-------- SOURCE MATERIAL

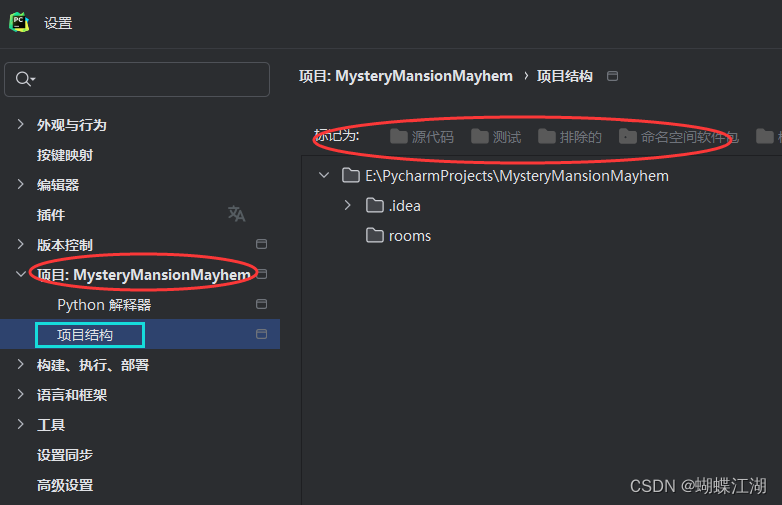Click the PyCharm logo icon

[19, 22]
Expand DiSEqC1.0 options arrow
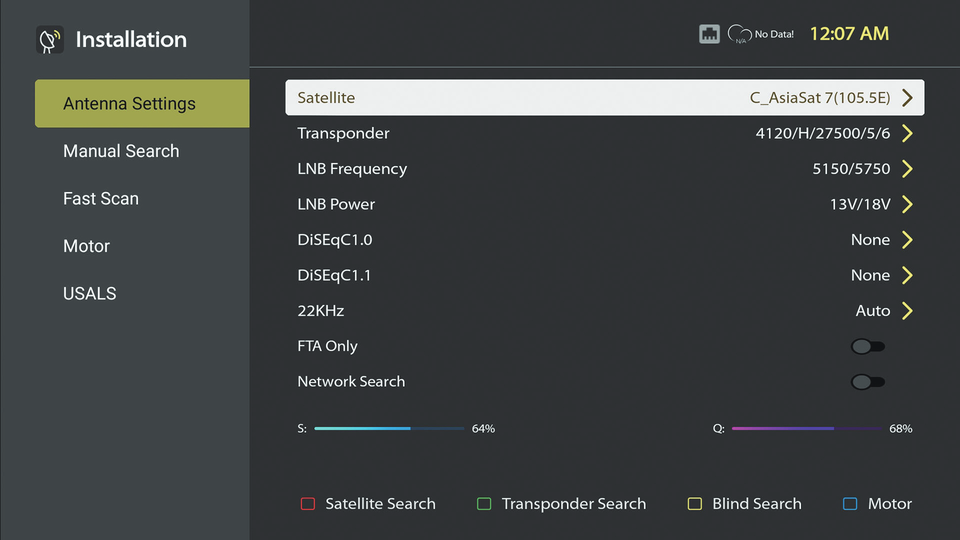This screenshot has height=540, width=960. (x=907, y=240)
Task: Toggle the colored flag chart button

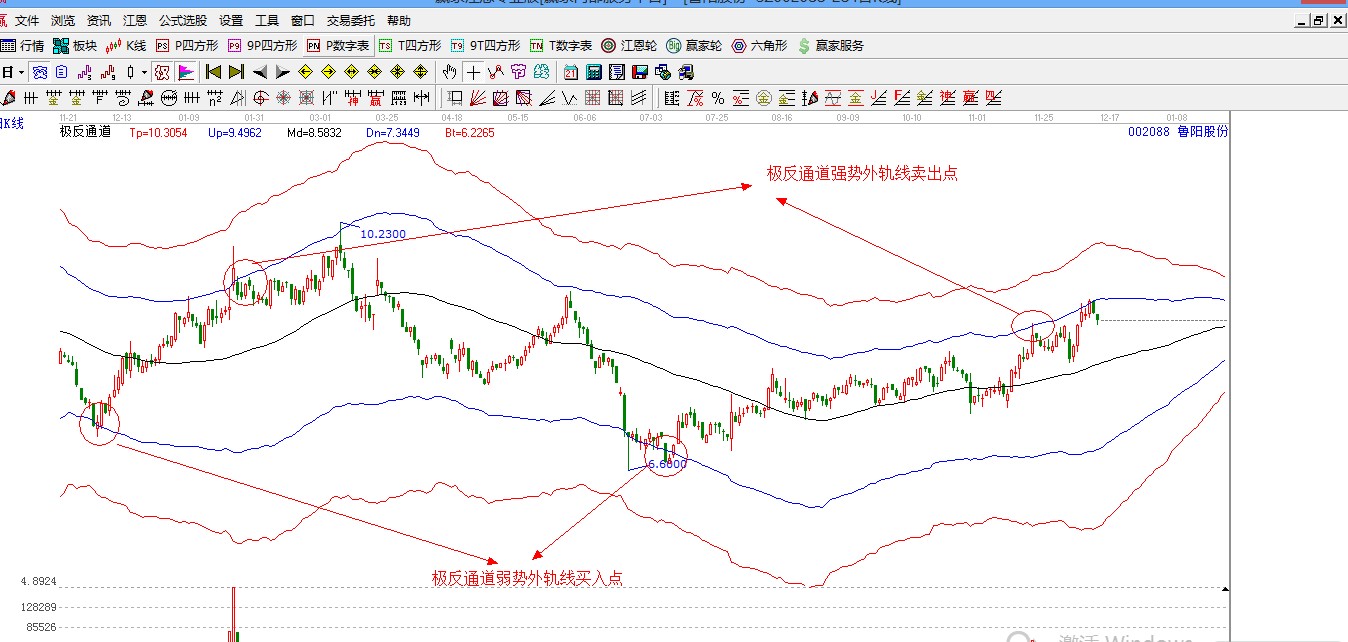Action: (x=187, y=72)
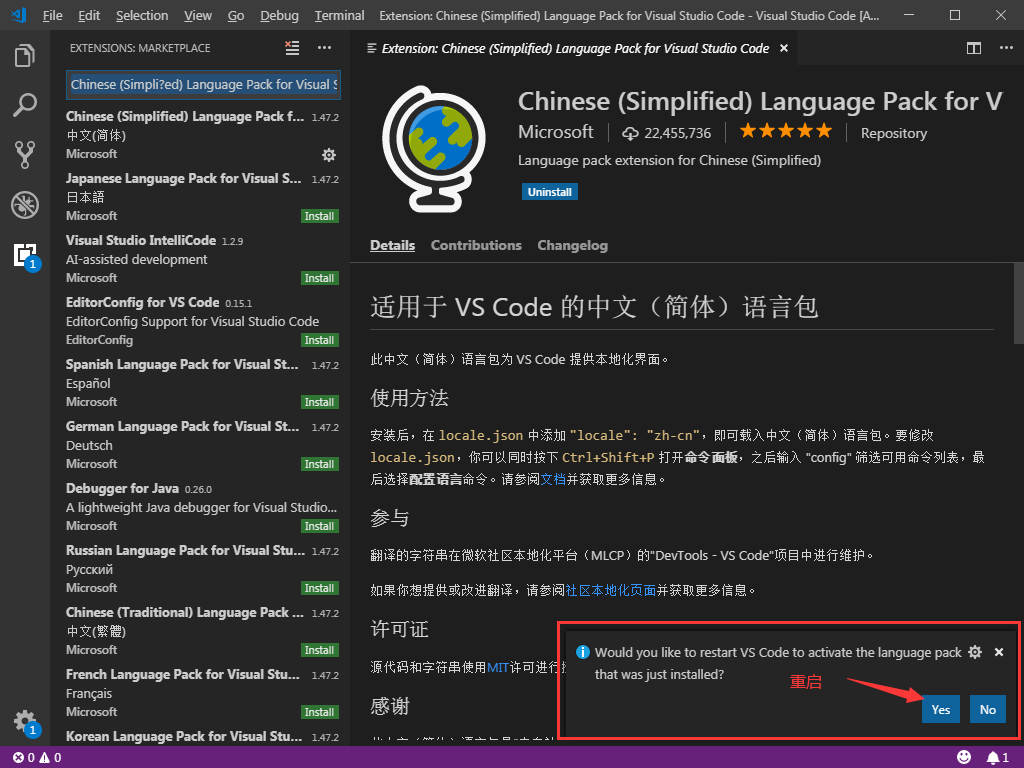1024x768 pixels.
Task: Install the Japanese Language Pack
Action: click(320, 216)
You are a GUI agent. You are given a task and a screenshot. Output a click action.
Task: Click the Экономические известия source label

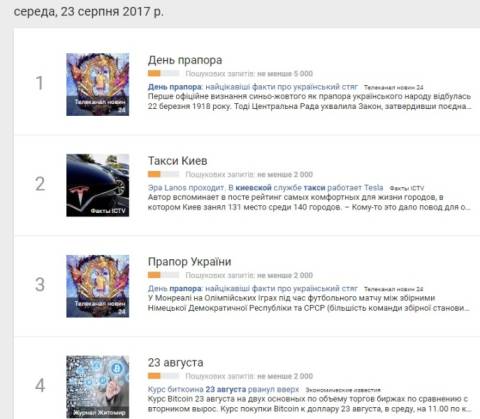[x=343, y=390]
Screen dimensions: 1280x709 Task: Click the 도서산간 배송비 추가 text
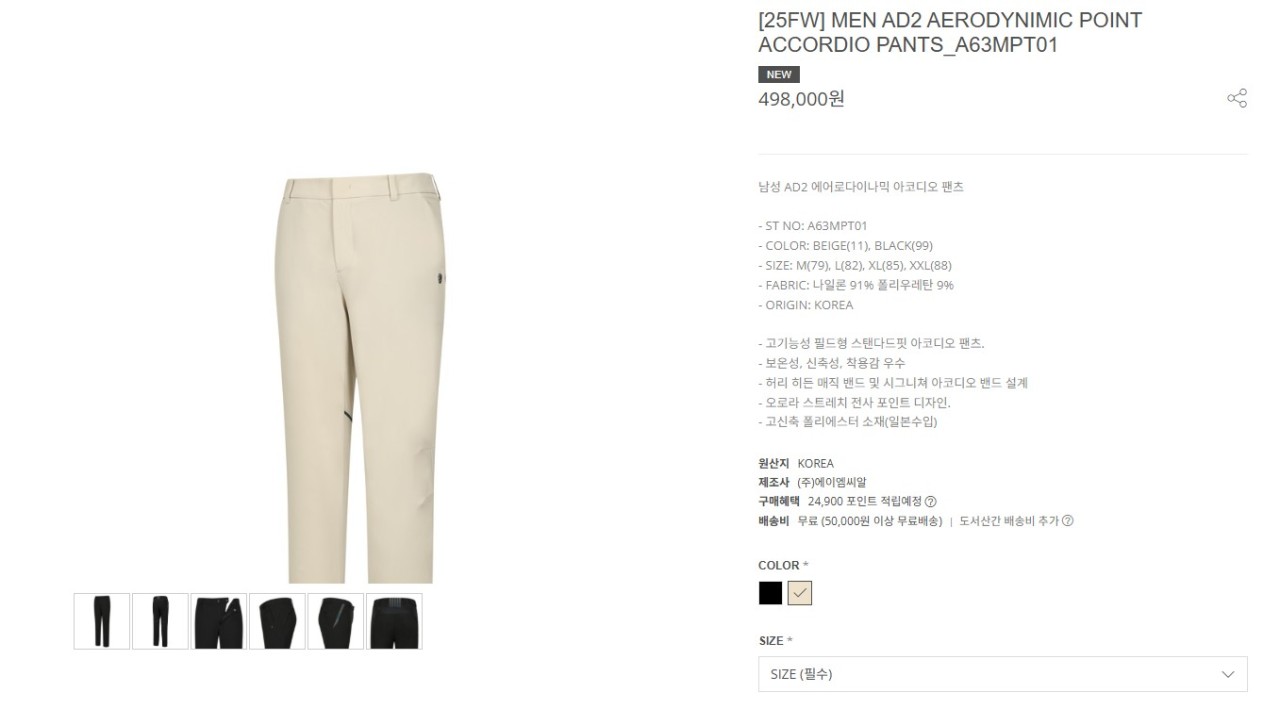click(1008, 521)
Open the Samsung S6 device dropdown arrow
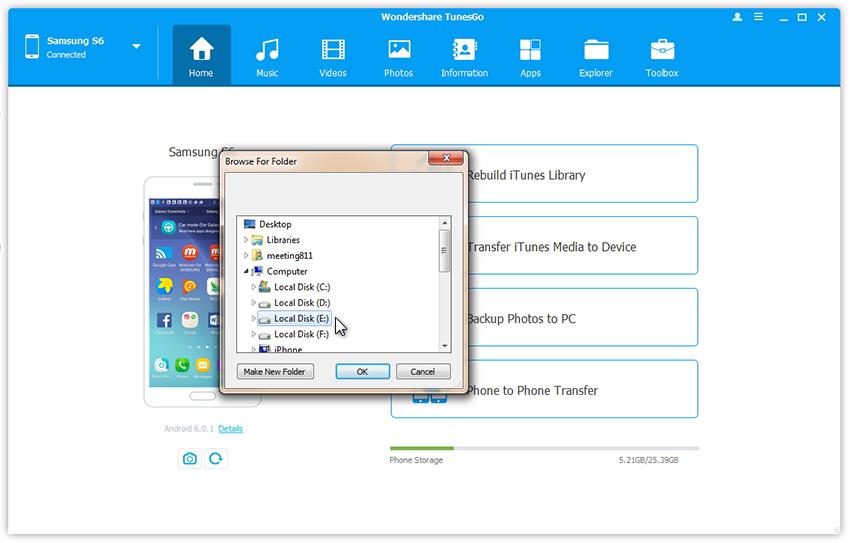Screen dimensions: 850x543 (x=136, y=46)
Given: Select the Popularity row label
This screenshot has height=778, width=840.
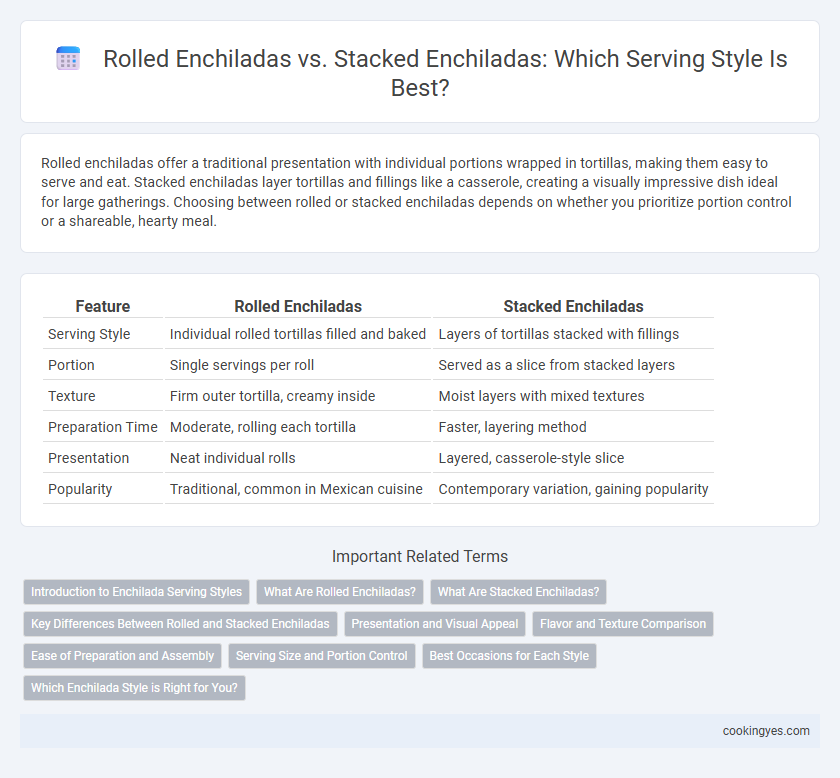Looking at the screenshot, I should [80, 489].
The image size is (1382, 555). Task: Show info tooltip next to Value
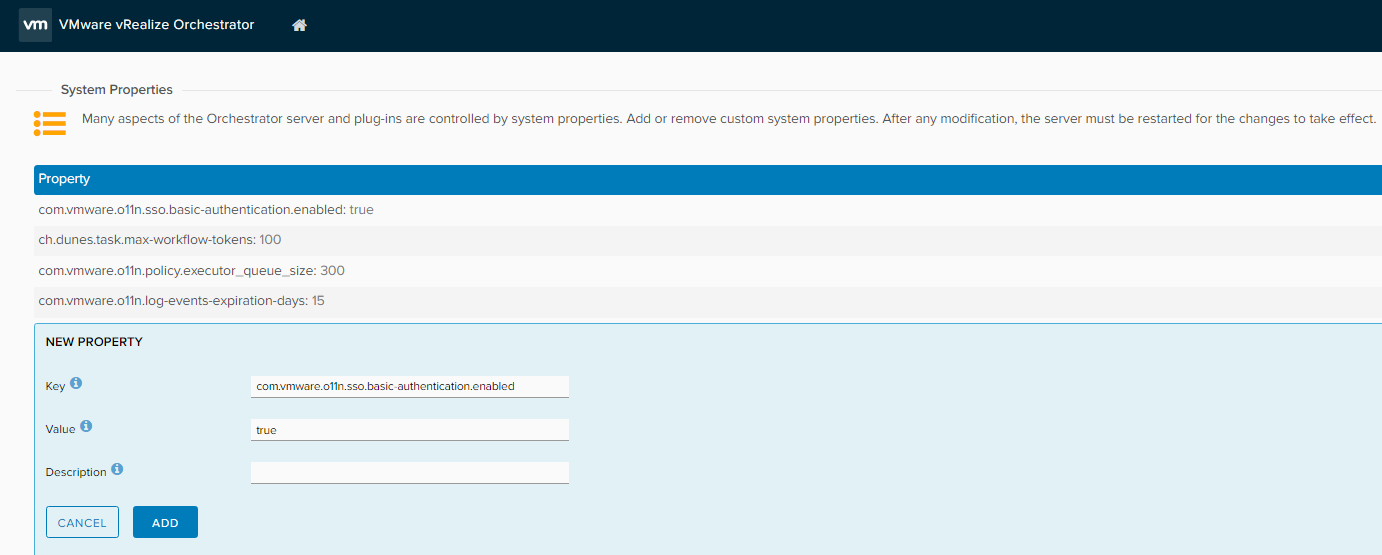[86, 427]
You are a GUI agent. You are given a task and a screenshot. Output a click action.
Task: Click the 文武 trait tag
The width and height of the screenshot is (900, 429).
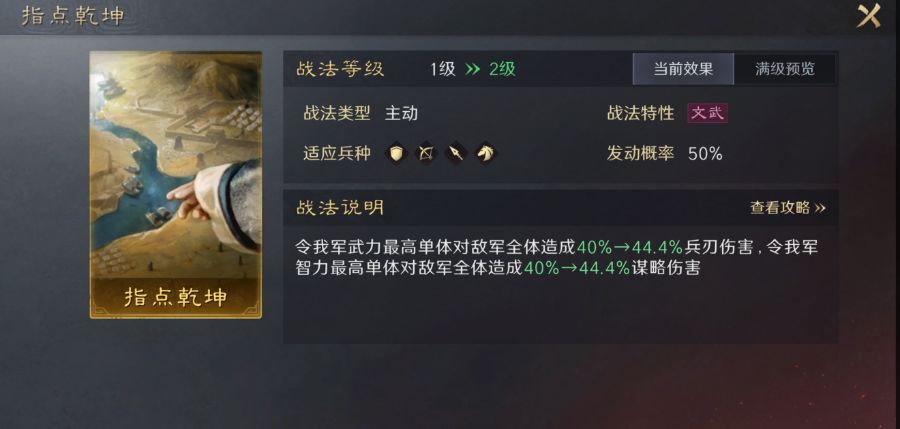click(x=707, y=113)
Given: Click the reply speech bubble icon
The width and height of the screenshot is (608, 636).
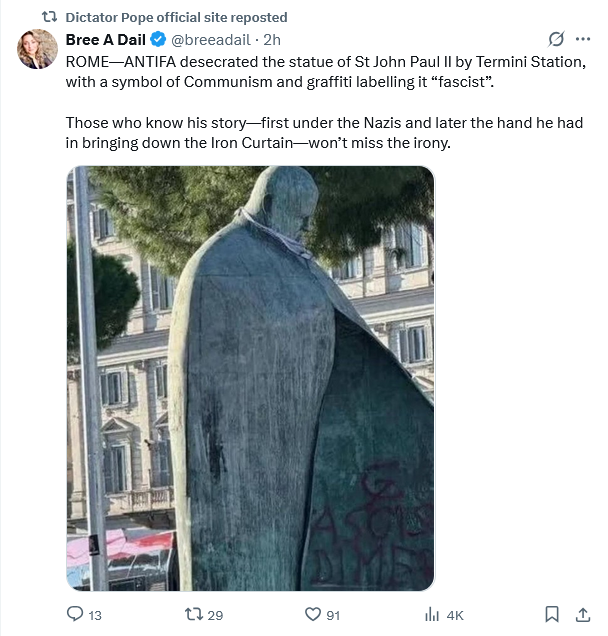Looking at the screenshot, I should tap(75, 614).
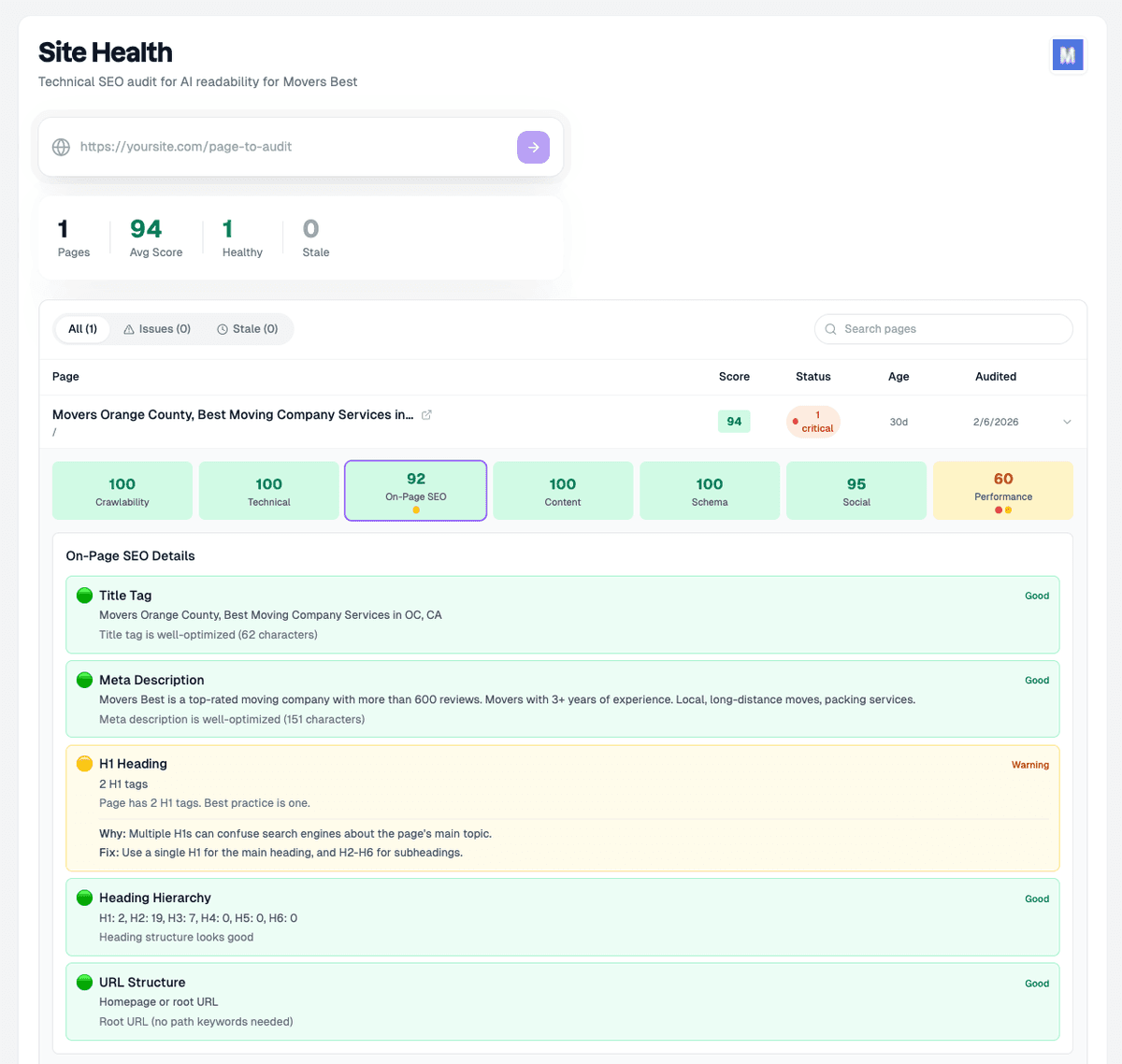Viewport: 1122px width, 1064px height.
Task: Switch to the Issues (0) tab
Action: click(157, 328)
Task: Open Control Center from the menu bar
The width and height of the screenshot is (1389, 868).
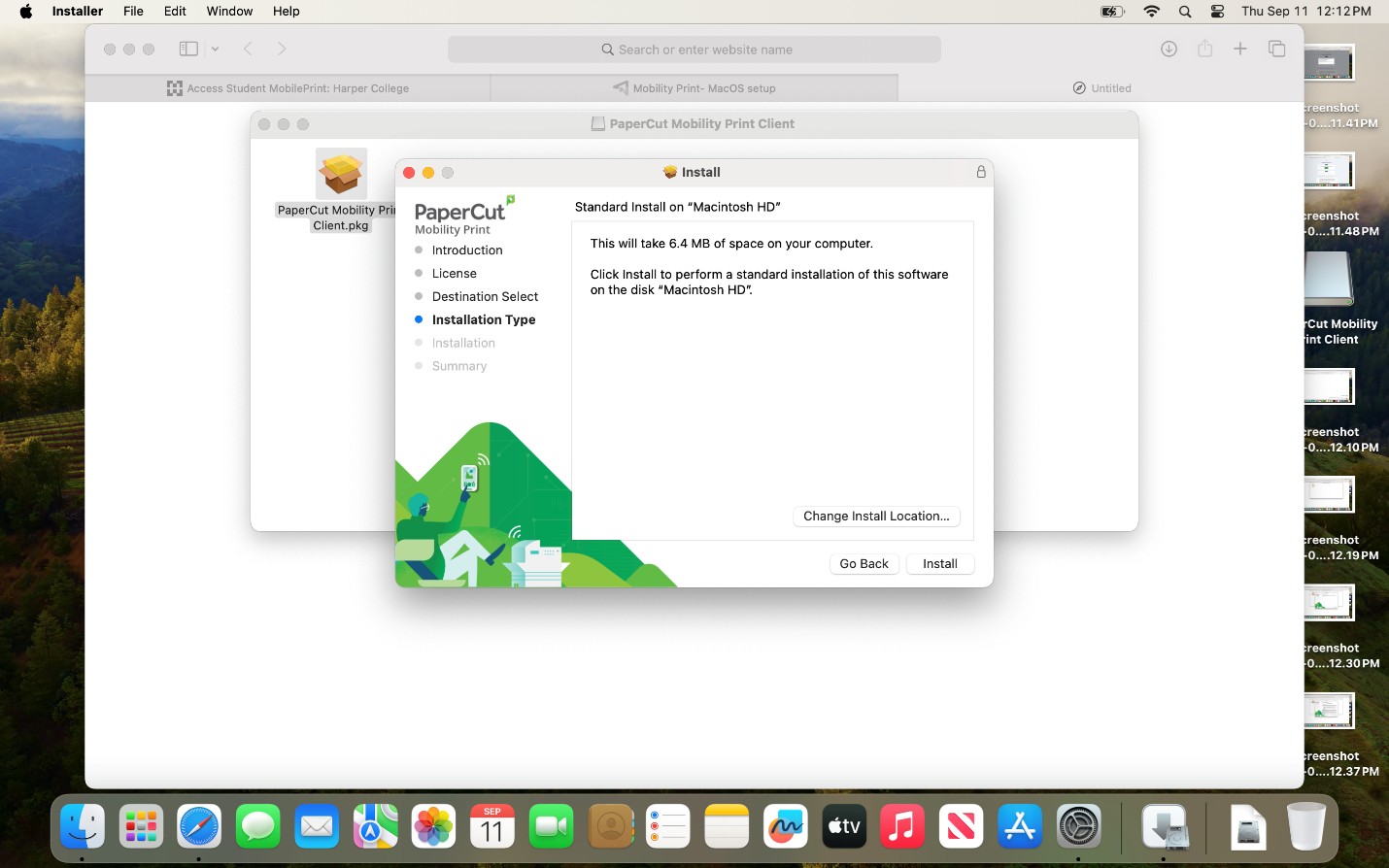Action: click(1216, 12)
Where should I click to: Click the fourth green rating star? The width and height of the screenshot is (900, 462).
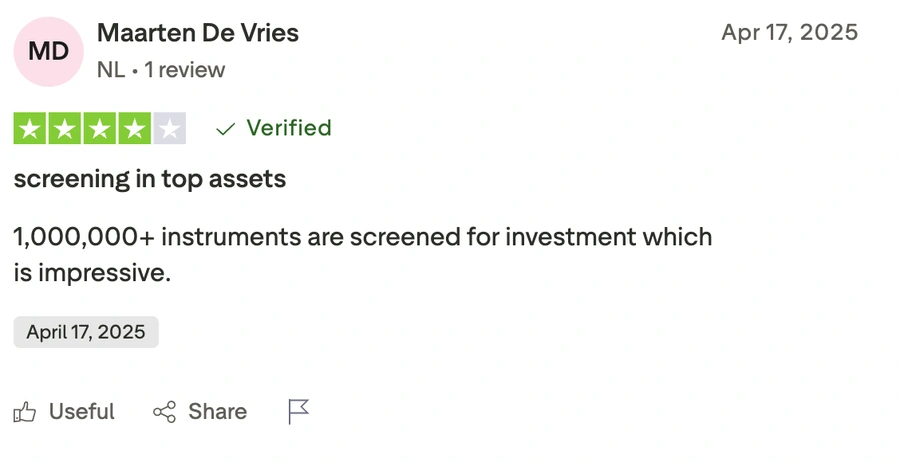pyautogui.click(x=134, y=129)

----------------

== ASSIGNMENT ==
Transcribe exactly the lines above, running from the one that contains "The image size" through the final line of the listing, and skip every picture.

== SOLUTION BELOW ==
The image size is (1382, 555). Task: Show info tooltip next to Value
[86, 427]
You are a GUI agent. You are given a task and a screenshot. Output a click action.
Task: Click the 文武 trait tag
The width and height of the screenshot is (900, 429).
click(x=707, y=113)
Given: Click the reply speech bubble icon
The width and height of the screenshot is (608, 636).
Looking at the screenshot, I should tap(75, 614).
Viewport: 1122px width, 1064px height.
Task: Switch to the Issues (0) tab
Action: click(157, 328)
Task: Open Control Center from the menu bar
The width and height of the screenshot is (1389, 868).
Action: click(1216, 12)
Where should I click to: Click the fourth green rating star? The width and height of the screenshot is (900, 462).
pyautogui.click(x=134, y=129)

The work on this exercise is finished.